Farmer laments that the Haitian people have long been "excluded from any meaningful discussion of their fate"—a dynamic that seems to be continuing among international policy makers since the quake. (Farmer praises Secretary of State Hillary Clinton as a notable exception.) Haitians grieve "the inability of state and non-state providers to provide basic succor to those in great need, in spite of the large presence of humanitarians and NGOs," Farmer writes. "These sentiments—these complaints—have been the constant companions of almost everyone working in Haiti to deliver such services."

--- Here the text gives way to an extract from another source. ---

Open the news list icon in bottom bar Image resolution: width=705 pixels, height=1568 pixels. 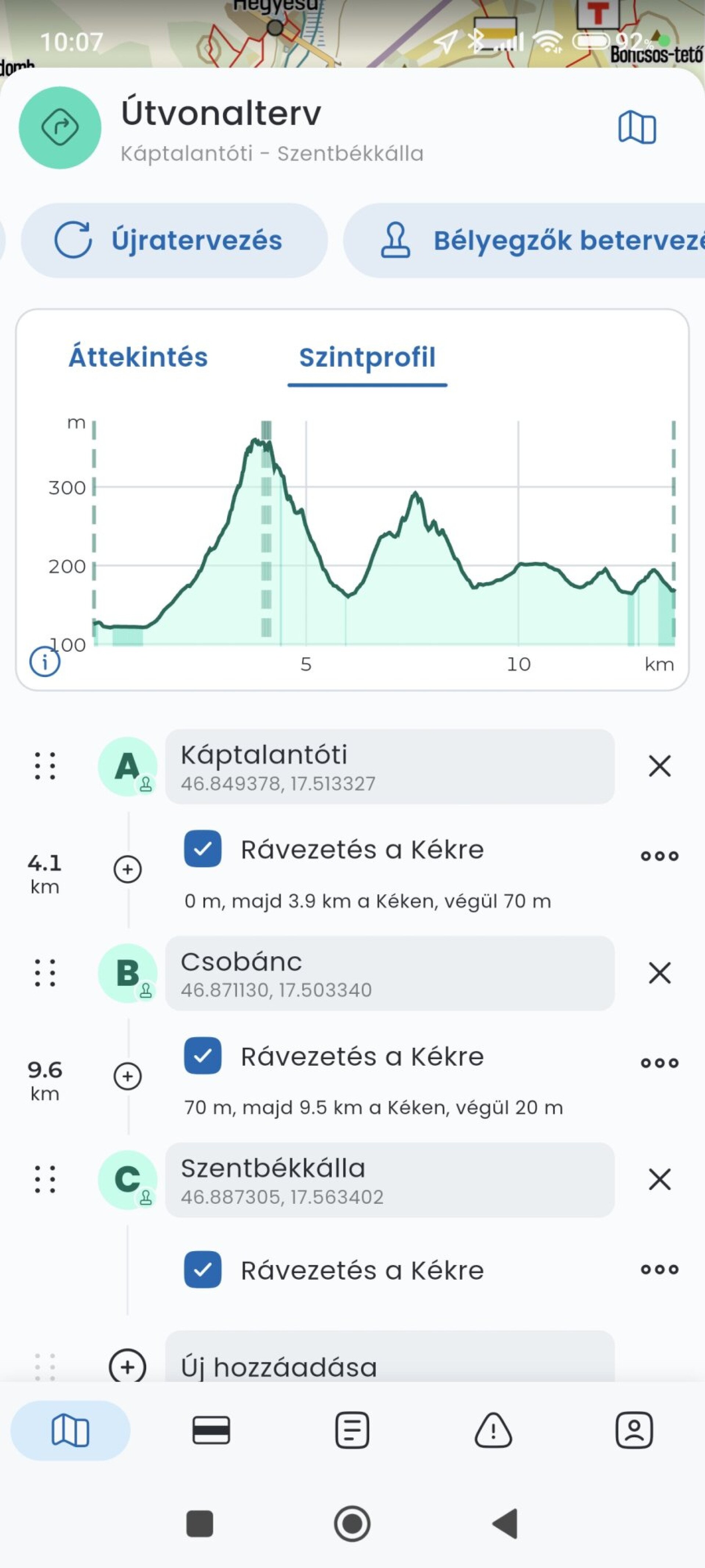point(352,1430)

The expression of such frustration betrays a physical and psychical exhaustion that eventually catches up with many Haitian and non-Haitian humanitarian workers. Farmer writes of savoring the hopeful moment of a hospital groundbreaking, only—"as ever in Haiti"—to have the moment "crowded out by anxiety and even dread: anxiety, for many of us, about how we were going to run such a hospital once it was built, and dread because a new epidemic, long feared, was about to hit Haiti." (Farmer is referring to a cholera epidemic that slowed recovery efforts in late 2010 and is still doing great harm.)
Yet Farmer's exhaustion might also be due to something else, and Farmer hints at it once or twice. Perhaps he is not fully comfortable in, or suited to, the role of policy insider.
Haiti after the Earthquake is as good an introductory book as any to the complexities of Haiti. It contains a nimble explanation of the historical roots of Haiti's troubles, as well as supplemental contributions by colleagues and friends such as the Haitian-American novelist Edwidge Danticat. But with its "insider asides" it sometimes seems like too careful and cautious a book. I missed some of Farmer's old fire, displayed in The Uses of Haiti, in which he takes on pernicious U.S. policies toward Haiti, including those implemented while Bill Clinton was president, and in Pathologies of Power, his eloquent affirmation of medical ethics and human rights.
Farmer has not given up on Haiti or the idea that Haitians need to control their own destiny. He makes clear that a key factor in Haiti's success will be fashioning a state that provides things like a functioning health system. After all, he writes, "what institutions confer the right to health care? Not NGOs, universities, or patients and their families; not aid agencies or the UN. The government confers rights." Farmer soundly quotes Franklin D. Roosevelt on this score: "Public health . . . is a responsibility of the state as [is] the duty to promote general welfare. The state educates its children. Why not keep them well?"
One thing is clear above all, Farmer argues: "Until the basic needs of the Haitian majority are met—food and shelter, education and health care, jobs that promote dignity—there will be scant peace in Haiti. This was true before the quake, and it remains so after."